● EXTRAIT CHOISI
☆ ☆ ☆ ☆

Les conséquences de la nullité du contrat de franchise

Posté par: Franchising Belgium

Maître Marc Geron, Rikkers Avocats

Les conséquences de la nullité du contrat de franchise : Quelles sont les restitutions à prévoir ?

Le Tribunal de Commerce de Liège a rendu un jugement le 27 février 2017, qui a fait récemment l’objet d’une publication dans la Revue de Droit Commercial belge/Tijdschrift voor Belgisch Handelsrecht de novembre 2017 (p.1014 et suivantes).

La décision présente un intérêt en ce que le Tribunal statue sur les conséquences de la nullité du contrat de franchise et les restitutions réciproques qui en découlent.

Pour rappel, la loi sur l’information précontractuelle (livre 2 du titre X du Code de Droit Economique) prévoit que la nullité du contrat de franchise peut être demandée et prononcée lorsque le projet de contrat et/ou le document d’information précontractuelle (DIP) contenant les données juridiques et économiques, n’ont pas été communiqués au moins un mois avant la conclusion du contrat et/ou que durant ce délai d’un mois, des obligations ont été imposées au franchisé (sauf les obligations prises dans le cadre d’un accord de confidentialité (article X.30 alinéa 1).

La nullité peut également être demandée et prononcée, sur base du droit commun en matière de vices de consentement si l’une des données économiques du DIP est manquante, incomplète ou inexacte (article X.30 alinéa 3).

Si la nullité est prononcée, quelles seront les conséquences ?

La nullité du contrat impose que les parties soient remises dans l’état antérieur à ce contrat, ce qui engendre des obligations de restitution réciproques. L’annulation opère en effet avec effet rétroactif.

Dans le cas soumis au Tribunal de Commerce de Liège, trois demandes de restitution ont été formulées par le franchisé : il s’agit du droit d’entrée, des commissions mensuelles (pourcentage calculé sur le chiffre d’affaires du franchisé) et enfin les commissions indirectes perçues par le franchiseur sur les achats du franchisé réalisés auprès de fournisseurs imposés.

☆ ☆ ☆ ☆

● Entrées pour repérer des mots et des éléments
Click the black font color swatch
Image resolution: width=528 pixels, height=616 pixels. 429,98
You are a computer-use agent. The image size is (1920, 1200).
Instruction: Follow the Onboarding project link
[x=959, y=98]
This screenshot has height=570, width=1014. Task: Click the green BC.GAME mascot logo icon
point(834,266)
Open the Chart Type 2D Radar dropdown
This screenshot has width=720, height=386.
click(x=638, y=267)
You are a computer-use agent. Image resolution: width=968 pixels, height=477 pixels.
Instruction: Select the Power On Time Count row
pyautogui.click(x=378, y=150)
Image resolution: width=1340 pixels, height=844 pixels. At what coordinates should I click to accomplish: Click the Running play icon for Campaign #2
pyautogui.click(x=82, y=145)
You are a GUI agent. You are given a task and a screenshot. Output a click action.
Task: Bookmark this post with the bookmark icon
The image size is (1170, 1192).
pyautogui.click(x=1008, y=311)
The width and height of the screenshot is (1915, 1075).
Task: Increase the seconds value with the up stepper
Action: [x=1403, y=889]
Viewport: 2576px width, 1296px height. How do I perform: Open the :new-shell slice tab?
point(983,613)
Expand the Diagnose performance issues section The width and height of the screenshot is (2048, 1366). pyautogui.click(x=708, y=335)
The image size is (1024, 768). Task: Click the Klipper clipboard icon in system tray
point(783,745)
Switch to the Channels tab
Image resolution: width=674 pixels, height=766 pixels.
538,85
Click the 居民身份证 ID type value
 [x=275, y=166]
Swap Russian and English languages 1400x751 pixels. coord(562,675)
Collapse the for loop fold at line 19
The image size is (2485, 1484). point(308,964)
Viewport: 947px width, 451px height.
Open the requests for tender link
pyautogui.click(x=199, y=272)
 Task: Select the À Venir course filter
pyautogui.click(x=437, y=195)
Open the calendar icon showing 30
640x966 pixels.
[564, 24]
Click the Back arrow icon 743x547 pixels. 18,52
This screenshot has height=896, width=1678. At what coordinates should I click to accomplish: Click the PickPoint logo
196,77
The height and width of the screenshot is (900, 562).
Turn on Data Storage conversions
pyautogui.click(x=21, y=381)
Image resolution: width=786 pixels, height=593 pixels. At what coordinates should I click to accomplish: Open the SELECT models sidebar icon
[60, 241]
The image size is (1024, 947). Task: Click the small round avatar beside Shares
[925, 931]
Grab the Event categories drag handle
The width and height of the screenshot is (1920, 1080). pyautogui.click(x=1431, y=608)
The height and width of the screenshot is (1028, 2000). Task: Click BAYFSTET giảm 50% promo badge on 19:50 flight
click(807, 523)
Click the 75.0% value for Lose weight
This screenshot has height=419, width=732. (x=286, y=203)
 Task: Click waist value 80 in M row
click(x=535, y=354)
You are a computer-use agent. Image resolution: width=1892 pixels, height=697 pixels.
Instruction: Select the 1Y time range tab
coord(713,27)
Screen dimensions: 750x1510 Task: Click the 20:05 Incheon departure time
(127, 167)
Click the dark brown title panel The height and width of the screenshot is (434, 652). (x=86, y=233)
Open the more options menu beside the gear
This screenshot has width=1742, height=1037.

☆ ☆ ☆ ☆

● TÂCHE ÉCRITE A
Recopiez à l'identique la partie des enregistrements qui commence par la ligne contenant "This screenshot has height=570, width=1014." et finit par celle contenant "pyautogui.click(x=21, y=381)", ces deux lignes comprises.
● TÂCHE ÉCRITE B
Reprenez le texte sur la nullité du contrat de franchise là où il s'arrête et poursuivez-le.
Le texte et les enregistrements ne viennent pas de la même source.

● RÉPONSE ATTENDUE A
This screenshot has height=570, width=1014. Task: Click the green BC.GAME mascot logo icon
point(834,266)
Open the Chart Type 2D Radar dropdown
This screenshot has width=720, height=386.
click(x=638, y=267)
You are a computer-use agent. Image resolution: width=968 pixels, height=477 pixels.
Instruction: Select the Power On Time Count row
pyautogui.click(x=378, y=150)
Image resolution: width=1340 pixels, height=844 pixels. At what coordinates should I click to accomplish: Click the Running play icon for Campaign #2
pyautogui.click(x=82, y=145)
You are a GUI agent. You are given a task and a screenshot. Output a click action.
Task: Bookmark this post with the bookmark icon
The image size is (1170, 1192).
pyautogui.click(x=1008, y=311)
The width and height of the screenshot is (1915, 1075).
Task: Increase the seconds value with the up stepper
Action: [x=1403, y=889]
Viewport: 2576px width, 1296px height. How do I perform: Open the :new-shell slice tab?
point(983,613)
Expand the Diagnose performance issues section The width and height of the screenshot is (2048, 1366). pyautogui.click(x=708, y=335)
The image size is (1024, 768). Task: Click the Klipper clipboard icon in system tray
point(783,745)
Switch to the Channels tab
Image resolution: width=674 pixels, height=766 pixels.
538,85
Click the 居民身份证 ID type value
 [x=275, y=166]
Swap Russian and English languages 1400x751 pixels. coord(562,675)
Collapse the for loop fold at line 19
The image size is (2485, 1484). point(308,964)
Viewport: 947px width, 451px height.
Open the requests for tender link
pyautogui.click(x=199, y=272)
 Task: Select the À Venir course filter
pyautogui.click(x=437, y=195)
Open the calendar icon showing 30
640x966 pixels.
[564, 24]
Click the Back arrow icon 743x547 pixels. 18,52
This screenshot has height=896, width=1678. At what coordinates should I click to accomplish: Click the PickPoint logo
196,77
The height and width of the screenshot is (900, 562).
Turn on Data Storage conversions
pyautogui.click(x=21, y=381)

● RÉPONSE ATTENDUE B
Ces demandes ont toutes été déclarées non fondées par le Tribunal.

  1. En ce qui concerne le droit d’entrée et les commissions mensuelles

Le Tribunal dit que ces sommes sont la contrepartie de l’assistance et de la formation reçue par le franchisé, du bénéfice de la notoriété du nom du franchiseur dont a bénéficié le lancement du point de vente et enfin de l’accès aux différentes recettes du franchiseur (il s’agissait d’une franchise portant sur la vente de sandwiches et de salades), recettes qui, si elles ne pourront être utilisées en tant que telles à l’avenir, pourraient être source d’’inspiration pour l’ancien franchisé dans le cadre d’une nouvelle activité similaire.

  1. En ce qui concerne les commissions indirectes perçues par le franchiseur sur les achats du franchisé réalisés auprès de fournisseurs imposés.

Cette demande est déclarée non fondée par le Tribunal qui estime que le franchisé ne démontre pas qu’il a dû payer un prix plus élevé du fait de l’existence de ces commissions indirectes: le Tribunal retient au contraire que le prix des différents articles commandés par le franchisé était négocié dans le cadre global de la franchise et que la force de négociation de ce groupe est par définition plus importante que celle qu’aurait pu avoir un seul franchisé face aux fournisseurs.

Observations :

La décision est très incontestablement favorable au franchiseur qui, suite à l’annulation du contrat, ne se voit pas imposer des restitutions financières en faveur du franchisé. Pour le Tribunal, le prononcé de la nullité du contrat de franchise ne peut être, à juste titre, une source d’enrichissement du franchisé.

Ce qui interpelle dans ce jugement, est que le Tribunal a retenu assez facilement, et sans que cela ne semble avoir fait l’objet de débats approfondis, que le droit d’entrée et les redevances mensuelles constituaient l’exacte contrepartie des prestations du franchiseur, reçues par le franchisé.

Or, dans une décision plus ancienne prononcée le 14 mai 2009 (publiée dans la revue DAOR 2009, p. 393), le même Tribunal de Commerce de Liège, après avoir prononcé la nullité du contrat, a condamné le franchiseur à la restitution de l’intégralité du droit d’entrée et, en ce qui concerne les redevances mensuelles, a ordonné une réouverture des débats en invitant le franchiseur à prouver l’accomplissement des prestations et leur valorisation qui, relevait le Tribunal, n’est pas nécessairement équivalente au montant facturé. Le Tribunal a également demandé au franchiseur de produire ses facturiers afin de statuer sur la demande de restituions de sur-commissions.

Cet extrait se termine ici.